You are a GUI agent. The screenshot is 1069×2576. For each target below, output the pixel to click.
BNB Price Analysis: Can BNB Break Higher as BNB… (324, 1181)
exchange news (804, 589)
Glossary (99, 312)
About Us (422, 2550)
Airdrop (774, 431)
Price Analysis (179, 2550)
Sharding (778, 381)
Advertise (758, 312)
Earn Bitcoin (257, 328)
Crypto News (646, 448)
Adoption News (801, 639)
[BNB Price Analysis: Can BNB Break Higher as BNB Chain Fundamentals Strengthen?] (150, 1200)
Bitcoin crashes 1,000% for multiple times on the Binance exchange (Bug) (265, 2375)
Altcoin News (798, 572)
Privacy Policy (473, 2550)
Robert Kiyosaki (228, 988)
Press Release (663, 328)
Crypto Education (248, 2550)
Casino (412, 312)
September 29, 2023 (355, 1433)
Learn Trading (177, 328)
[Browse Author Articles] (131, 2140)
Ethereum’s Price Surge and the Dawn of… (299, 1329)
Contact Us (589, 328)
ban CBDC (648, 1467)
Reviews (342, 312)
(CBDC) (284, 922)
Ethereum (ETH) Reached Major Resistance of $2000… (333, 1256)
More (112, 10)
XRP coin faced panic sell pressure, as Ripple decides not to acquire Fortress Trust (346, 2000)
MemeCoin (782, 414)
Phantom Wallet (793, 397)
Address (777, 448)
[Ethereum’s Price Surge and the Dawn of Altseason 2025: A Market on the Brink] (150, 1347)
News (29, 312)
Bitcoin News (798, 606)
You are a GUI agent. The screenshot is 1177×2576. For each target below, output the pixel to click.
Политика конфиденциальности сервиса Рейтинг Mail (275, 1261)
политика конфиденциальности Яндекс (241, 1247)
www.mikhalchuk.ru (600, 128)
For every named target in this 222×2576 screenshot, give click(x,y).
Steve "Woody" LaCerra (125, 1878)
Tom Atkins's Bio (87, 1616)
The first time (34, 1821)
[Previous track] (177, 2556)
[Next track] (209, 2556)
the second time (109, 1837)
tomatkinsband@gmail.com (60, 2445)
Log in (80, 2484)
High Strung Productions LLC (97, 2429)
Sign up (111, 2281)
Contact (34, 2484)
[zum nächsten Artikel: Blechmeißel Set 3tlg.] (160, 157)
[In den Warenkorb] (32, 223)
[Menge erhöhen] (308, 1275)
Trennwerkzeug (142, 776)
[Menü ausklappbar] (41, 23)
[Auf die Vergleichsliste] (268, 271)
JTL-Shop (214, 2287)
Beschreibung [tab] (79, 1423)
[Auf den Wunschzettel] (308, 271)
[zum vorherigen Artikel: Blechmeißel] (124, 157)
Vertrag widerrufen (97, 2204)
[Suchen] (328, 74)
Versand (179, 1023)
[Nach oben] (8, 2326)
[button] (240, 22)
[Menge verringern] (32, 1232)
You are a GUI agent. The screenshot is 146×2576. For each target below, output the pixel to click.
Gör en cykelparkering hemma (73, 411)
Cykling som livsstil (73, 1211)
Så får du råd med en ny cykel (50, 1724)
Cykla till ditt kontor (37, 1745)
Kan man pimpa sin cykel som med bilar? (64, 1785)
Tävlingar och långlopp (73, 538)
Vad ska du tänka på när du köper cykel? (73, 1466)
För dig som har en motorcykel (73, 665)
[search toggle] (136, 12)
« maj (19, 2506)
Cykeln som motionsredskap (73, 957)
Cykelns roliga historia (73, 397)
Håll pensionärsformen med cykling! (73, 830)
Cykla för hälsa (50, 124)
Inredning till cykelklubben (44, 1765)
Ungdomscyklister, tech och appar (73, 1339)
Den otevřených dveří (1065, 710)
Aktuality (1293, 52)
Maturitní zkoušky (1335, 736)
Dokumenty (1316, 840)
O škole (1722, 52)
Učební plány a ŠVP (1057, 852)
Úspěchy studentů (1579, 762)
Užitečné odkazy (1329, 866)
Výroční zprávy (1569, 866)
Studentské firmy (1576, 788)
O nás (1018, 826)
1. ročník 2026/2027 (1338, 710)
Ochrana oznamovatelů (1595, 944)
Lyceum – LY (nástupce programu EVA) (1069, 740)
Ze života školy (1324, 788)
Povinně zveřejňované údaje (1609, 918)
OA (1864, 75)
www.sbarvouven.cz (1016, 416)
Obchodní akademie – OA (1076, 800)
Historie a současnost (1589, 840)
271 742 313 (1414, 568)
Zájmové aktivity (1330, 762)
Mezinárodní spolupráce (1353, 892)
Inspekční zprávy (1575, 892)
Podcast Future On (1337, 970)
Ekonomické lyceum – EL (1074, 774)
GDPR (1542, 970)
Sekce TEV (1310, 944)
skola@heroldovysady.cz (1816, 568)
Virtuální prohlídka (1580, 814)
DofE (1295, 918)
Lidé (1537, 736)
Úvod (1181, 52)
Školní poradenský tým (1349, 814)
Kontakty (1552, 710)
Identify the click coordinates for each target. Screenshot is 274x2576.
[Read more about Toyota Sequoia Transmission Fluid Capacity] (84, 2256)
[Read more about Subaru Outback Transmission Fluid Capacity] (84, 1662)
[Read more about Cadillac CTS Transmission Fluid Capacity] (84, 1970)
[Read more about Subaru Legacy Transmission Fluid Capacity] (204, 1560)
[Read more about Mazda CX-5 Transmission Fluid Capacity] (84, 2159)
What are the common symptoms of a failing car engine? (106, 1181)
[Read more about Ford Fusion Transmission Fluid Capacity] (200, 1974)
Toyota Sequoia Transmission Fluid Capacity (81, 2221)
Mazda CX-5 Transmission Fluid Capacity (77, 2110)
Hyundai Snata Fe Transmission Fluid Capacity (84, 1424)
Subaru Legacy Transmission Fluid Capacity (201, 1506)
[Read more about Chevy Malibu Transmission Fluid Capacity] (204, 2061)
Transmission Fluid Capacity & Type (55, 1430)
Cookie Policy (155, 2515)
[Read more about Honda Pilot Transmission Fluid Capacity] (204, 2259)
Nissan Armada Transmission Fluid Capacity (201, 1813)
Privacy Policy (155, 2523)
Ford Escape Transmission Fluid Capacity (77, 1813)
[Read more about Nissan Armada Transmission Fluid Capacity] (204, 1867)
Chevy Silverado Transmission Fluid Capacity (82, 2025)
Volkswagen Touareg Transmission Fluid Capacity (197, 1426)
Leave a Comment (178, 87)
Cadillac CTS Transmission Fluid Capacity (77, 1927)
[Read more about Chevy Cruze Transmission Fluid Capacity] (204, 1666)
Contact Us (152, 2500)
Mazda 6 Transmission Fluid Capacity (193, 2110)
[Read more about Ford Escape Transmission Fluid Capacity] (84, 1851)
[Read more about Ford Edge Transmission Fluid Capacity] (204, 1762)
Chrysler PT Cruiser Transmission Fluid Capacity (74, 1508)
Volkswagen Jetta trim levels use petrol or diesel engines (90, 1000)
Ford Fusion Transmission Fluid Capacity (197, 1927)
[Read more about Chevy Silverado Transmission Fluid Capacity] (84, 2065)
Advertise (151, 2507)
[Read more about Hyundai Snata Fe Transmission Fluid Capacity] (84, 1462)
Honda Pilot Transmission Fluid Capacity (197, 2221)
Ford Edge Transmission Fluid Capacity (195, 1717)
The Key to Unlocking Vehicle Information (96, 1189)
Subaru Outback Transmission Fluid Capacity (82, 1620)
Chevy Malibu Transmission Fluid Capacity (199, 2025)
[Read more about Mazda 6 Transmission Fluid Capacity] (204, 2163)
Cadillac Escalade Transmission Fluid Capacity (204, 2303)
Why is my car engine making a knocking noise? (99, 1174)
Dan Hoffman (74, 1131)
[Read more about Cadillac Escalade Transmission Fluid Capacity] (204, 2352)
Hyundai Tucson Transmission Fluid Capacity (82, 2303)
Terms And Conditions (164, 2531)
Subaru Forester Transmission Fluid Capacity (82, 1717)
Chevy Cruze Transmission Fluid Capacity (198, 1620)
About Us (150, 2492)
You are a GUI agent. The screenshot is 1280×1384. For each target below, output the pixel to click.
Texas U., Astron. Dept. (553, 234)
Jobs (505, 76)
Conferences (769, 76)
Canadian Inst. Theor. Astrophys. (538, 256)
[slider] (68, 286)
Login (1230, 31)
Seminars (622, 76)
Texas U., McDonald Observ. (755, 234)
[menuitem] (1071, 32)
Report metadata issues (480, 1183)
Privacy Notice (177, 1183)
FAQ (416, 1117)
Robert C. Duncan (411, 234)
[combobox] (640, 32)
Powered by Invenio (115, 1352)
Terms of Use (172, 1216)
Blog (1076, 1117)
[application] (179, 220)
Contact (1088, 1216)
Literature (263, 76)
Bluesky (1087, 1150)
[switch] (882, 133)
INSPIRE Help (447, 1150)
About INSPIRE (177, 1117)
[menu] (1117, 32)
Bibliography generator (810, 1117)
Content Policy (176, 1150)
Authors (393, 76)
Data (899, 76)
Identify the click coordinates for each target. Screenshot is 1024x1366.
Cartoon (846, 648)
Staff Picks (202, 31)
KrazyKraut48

» **Task to complete**
Search the data for "Chevy" and list every line in which it occurs.

» **Solution below**
[Read more about Chevy Malibu Transmission Fluid Capacity] (204, 2061)
Chevy Silverado Transmission Fluid Capacity (82, 2025)
[Read more about Chevy Cruze Transmission Fluid Capacity] (204, 1666)
[Read more about Chevy Silverado Transmission Fluid Capacity] (84, 2065)
Chevy Malibu Transmission Fluid Capacity (199, 2025)
Chevy Cruze Transmission Fluid Capacity (198, 1620)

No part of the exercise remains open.